One thing I like about the Jeans Machine vs the computerized machines - you can open it and every part of it is accessible for cleaning, oiling, inspection, and possible trouble shooting. I don't feel very good about having to take a computerized machine into a dealer and wonder if they are more competent and conscientious to service or fix it than I would be.


----------



## sewtlm (Mar 22, 2006)

Try a Bernina 1008. 

It's all manual, All Metal, has a free arm and many stitches and feet/acessories.

Or a used Bernina 930 which has the same features but has the needle stop up or up/down (depending on age) via the foot control.


----------



## Sew-Classic (Jan 5, 2009)

sewtlm said:


> Try a Bernina 1008.
> 
> It's all manual, All Metal, has a free arm and many stitches and feet/acessories.
> 
> Or a used Bernina 930 which has the same features but has the needle stop up or up/down (depending on age) via the foot control.

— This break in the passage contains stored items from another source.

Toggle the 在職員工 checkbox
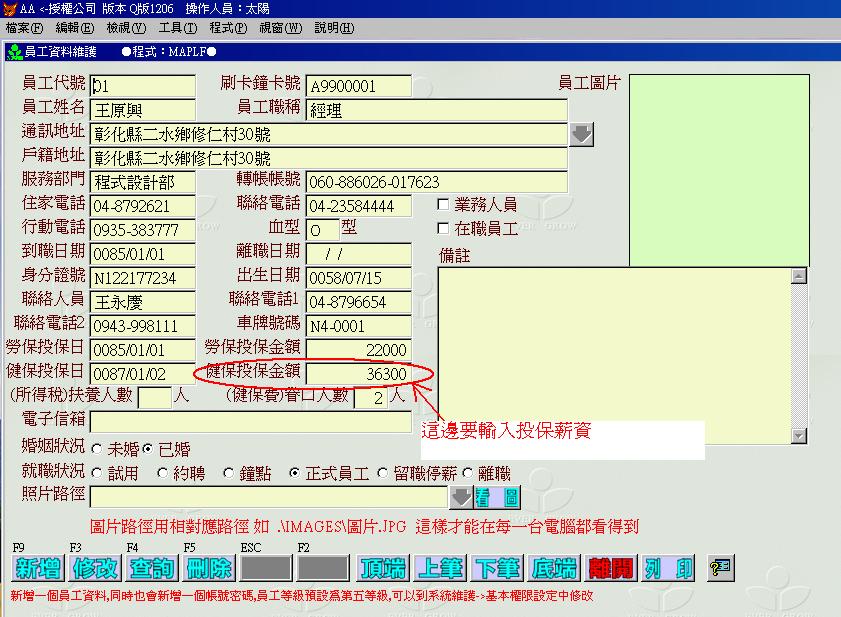Image resolution: width=841 pixels, height=617 pixels. (444, 229)
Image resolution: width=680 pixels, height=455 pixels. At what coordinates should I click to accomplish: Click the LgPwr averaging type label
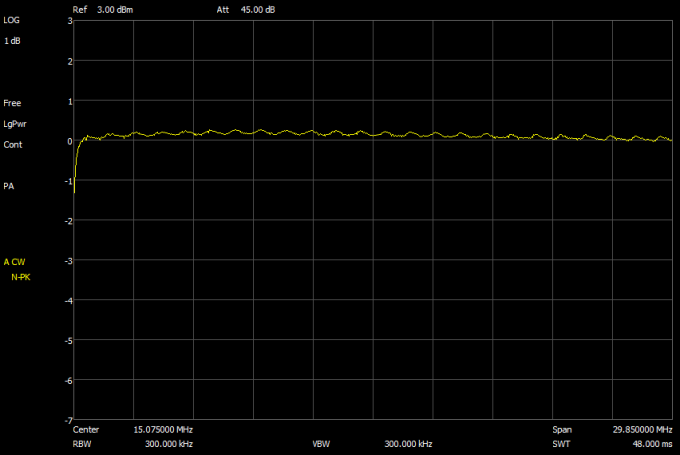pos(15,124)
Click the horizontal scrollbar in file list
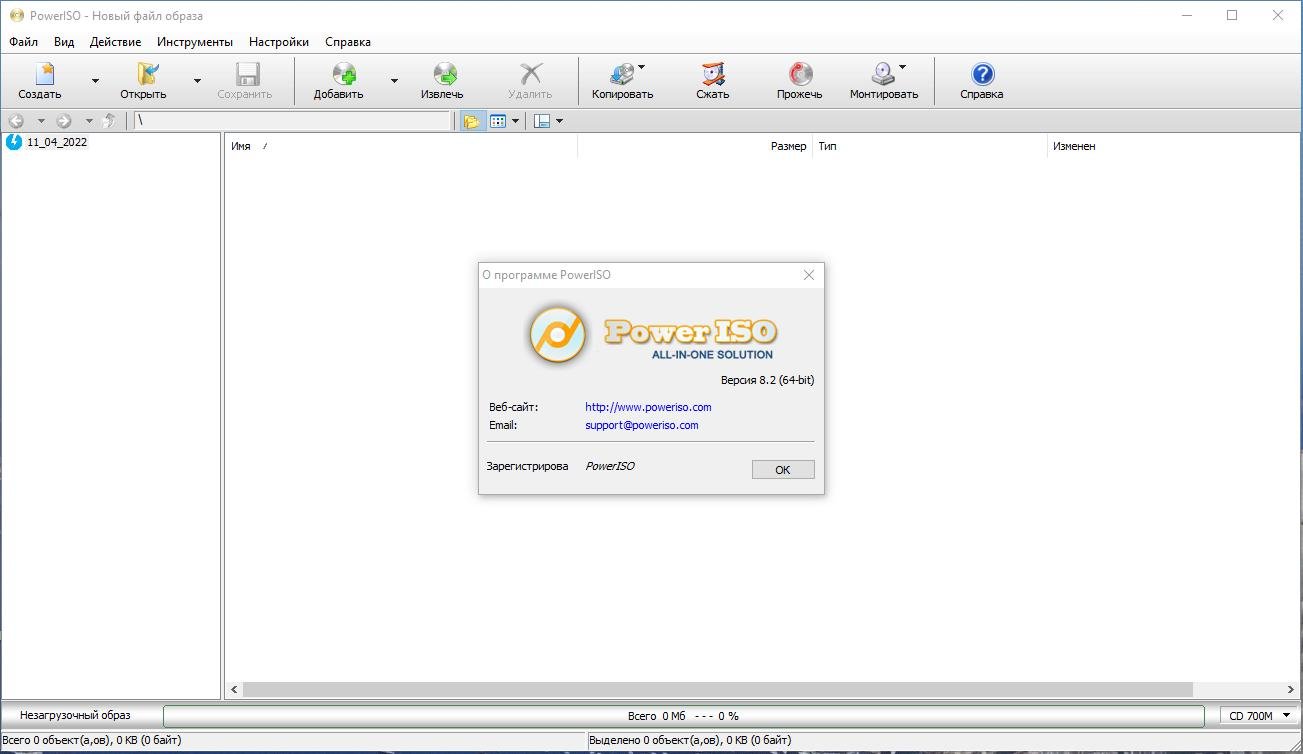Image resolution: width=1303 pixels, height=754 pixels. pos(718,690)
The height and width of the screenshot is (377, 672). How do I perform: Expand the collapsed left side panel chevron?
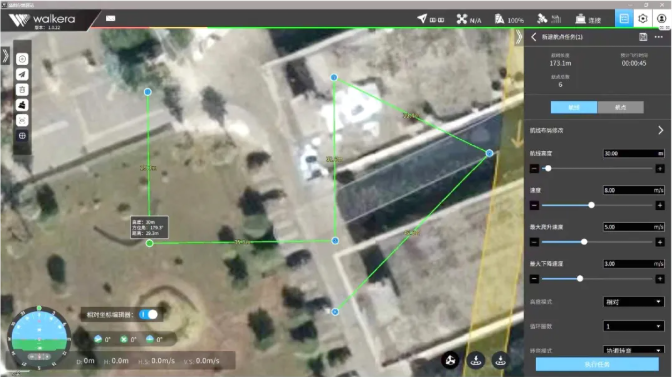(5, 56)
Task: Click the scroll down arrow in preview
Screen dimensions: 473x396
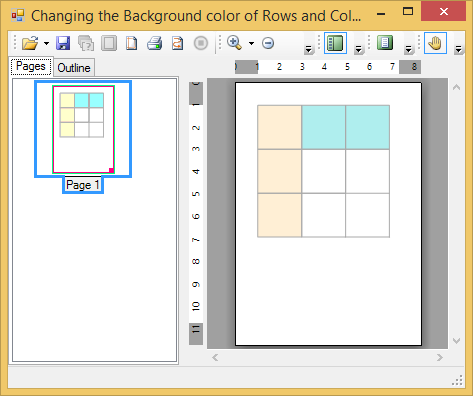Action: pyautogui.click(x=457, y=341)
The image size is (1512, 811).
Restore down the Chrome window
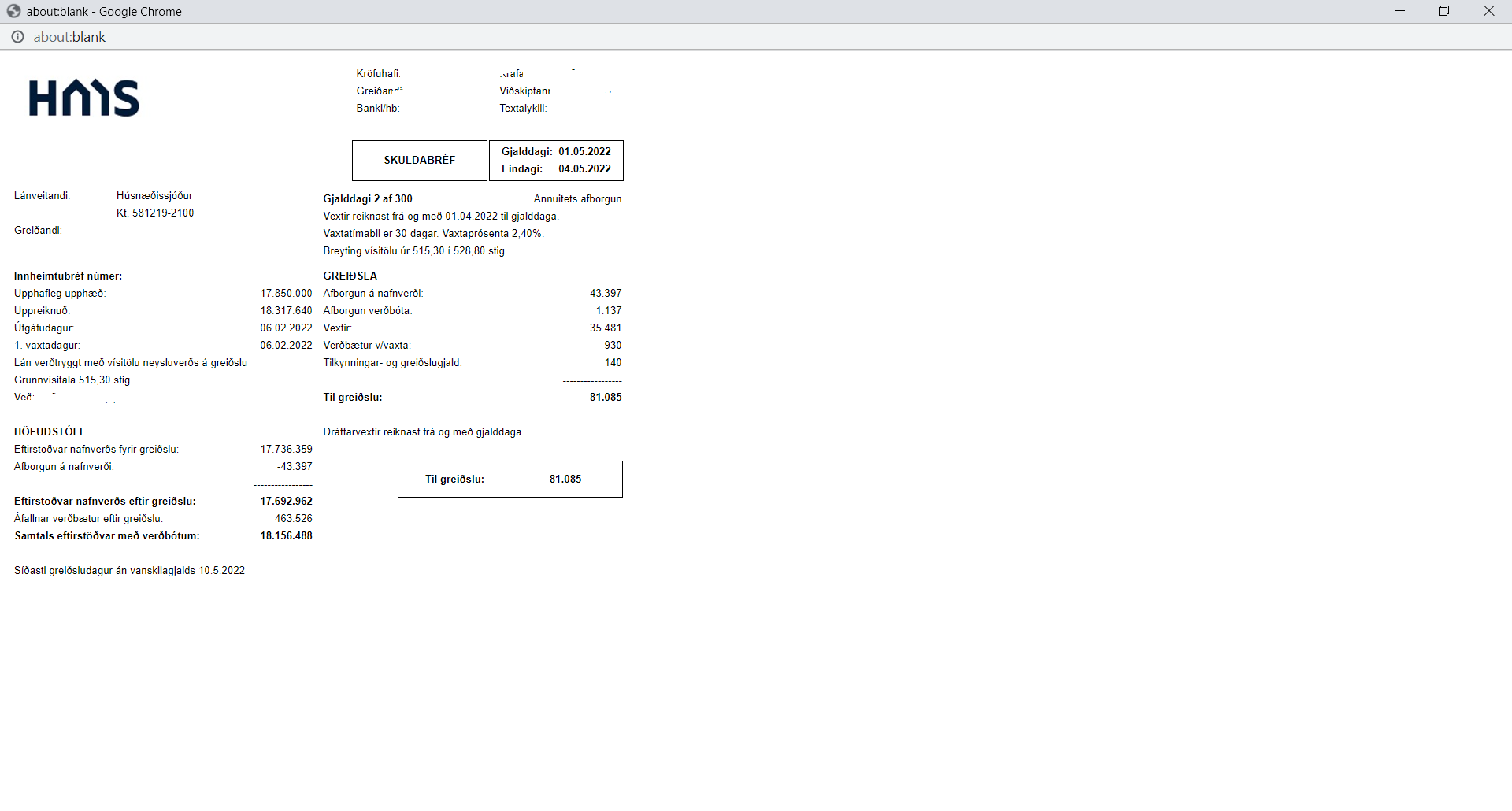1443,11
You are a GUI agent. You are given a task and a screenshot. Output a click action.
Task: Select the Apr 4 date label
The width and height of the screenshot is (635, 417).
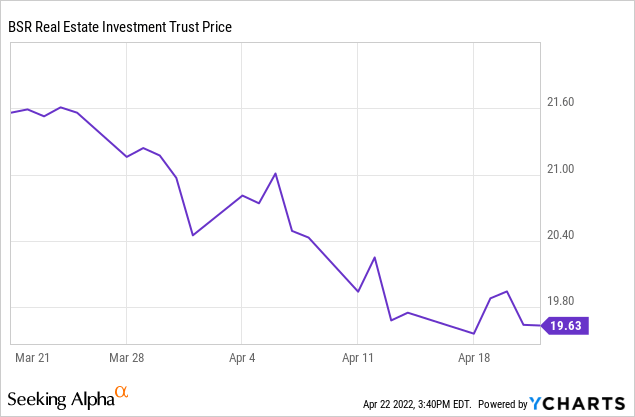coord(242,356)
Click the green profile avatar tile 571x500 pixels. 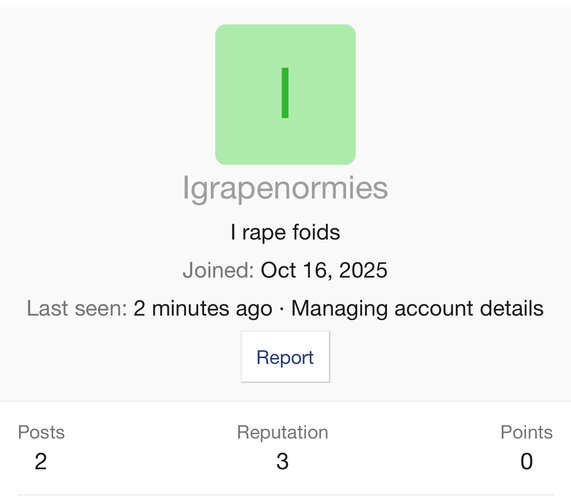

She said that she is looking at a $150 to $200 budget. 

The Bernina 1008 does have non metal gears, not that it matters all that much- just to clarify.


----------



## bloogrssgrl (Jan 20, 2008)

Well, thank you all for the input. After talking it over with a few people - one of them being my SIL who is head of wardrobe at a theater - we are going to go with the Janome Sew Precise in the link Angie posted. We're going to give the other machine to our daughter, so it worked out rather nicely.

Thanks again for all your help.


----------